The oysters we had the other night in P-town were getting spawny. It’s summer–a cool one, but still summer, so the oysters have lost their briny, idiosyncratic edge, the flavor that marks them as a certain species in a certain water. They’ve grown flabby and creamy, inevitably fertile. I’m glad there are cultivated things that haven’t become completely unseasonal, indistinguishable month to month. We’ve tried to achieve it with tomatoes and strawberries, and haven’t.
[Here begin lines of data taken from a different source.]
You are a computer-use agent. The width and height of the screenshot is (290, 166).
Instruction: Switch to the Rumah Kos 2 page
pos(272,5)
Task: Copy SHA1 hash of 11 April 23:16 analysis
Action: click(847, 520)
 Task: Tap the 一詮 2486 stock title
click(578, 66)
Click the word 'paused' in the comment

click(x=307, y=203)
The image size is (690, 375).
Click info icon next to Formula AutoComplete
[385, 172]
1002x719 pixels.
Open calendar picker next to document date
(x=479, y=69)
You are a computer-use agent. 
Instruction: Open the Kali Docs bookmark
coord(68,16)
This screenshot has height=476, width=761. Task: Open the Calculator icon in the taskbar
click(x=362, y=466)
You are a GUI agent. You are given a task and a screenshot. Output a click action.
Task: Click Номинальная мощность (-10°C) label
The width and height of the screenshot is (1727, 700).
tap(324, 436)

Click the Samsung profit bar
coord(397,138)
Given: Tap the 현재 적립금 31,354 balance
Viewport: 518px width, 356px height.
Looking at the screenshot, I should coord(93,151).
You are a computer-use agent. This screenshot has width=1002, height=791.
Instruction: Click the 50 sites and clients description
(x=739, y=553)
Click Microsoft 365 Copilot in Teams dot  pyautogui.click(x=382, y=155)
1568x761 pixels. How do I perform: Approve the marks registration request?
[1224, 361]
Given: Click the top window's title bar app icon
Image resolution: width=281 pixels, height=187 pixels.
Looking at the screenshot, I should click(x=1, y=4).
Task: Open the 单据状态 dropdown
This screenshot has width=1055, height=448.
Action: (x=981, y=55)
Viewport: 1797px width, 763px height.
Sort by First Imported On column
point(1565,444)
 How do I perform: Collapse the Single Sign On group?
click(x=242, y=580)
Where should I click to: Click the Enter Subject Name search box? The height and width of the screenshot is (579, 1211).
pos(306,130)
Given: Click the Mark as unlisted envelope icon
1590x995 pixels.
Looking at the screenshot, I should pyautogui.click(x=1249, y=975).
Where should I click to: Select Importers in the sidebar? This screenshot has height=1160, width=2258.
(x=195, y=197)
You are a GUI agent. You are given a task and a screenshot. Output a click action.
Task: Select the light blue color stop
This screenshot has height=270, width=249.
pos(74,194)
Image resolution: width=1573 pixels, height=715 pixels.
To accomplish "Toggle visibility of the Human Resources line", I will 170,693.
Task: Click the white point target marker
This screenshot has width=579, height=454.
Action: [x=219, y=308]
I do love Wellfleet oysters, but the oysters I long for are those from Tomales Bay. The oyster company out there in Marin County, called Hog Island after the bay island once peopled with pigs, was one of our favorite destinations in the Bay Area. We’d park the car just off the narrow slip of road along the bay, hear the crunch of oyster shells under the tires, feel the breeze off the water, walk just a few yards to the table of sorting tubs right on the shore, and order 50 or 100, depending on who was coming over later.
Kumamotos–which fit into the circle of your hand’s ok sign–, Sweetwaters–Pacific essence…
Sometimes we’d hike, or stay over, and wade in the water on the opposite side of the long, skinny bay.
Shucking, back in our birdhouse apartment in the Berkeley hills, Peter would find an extra dozen or two. Shhh… don’t tell!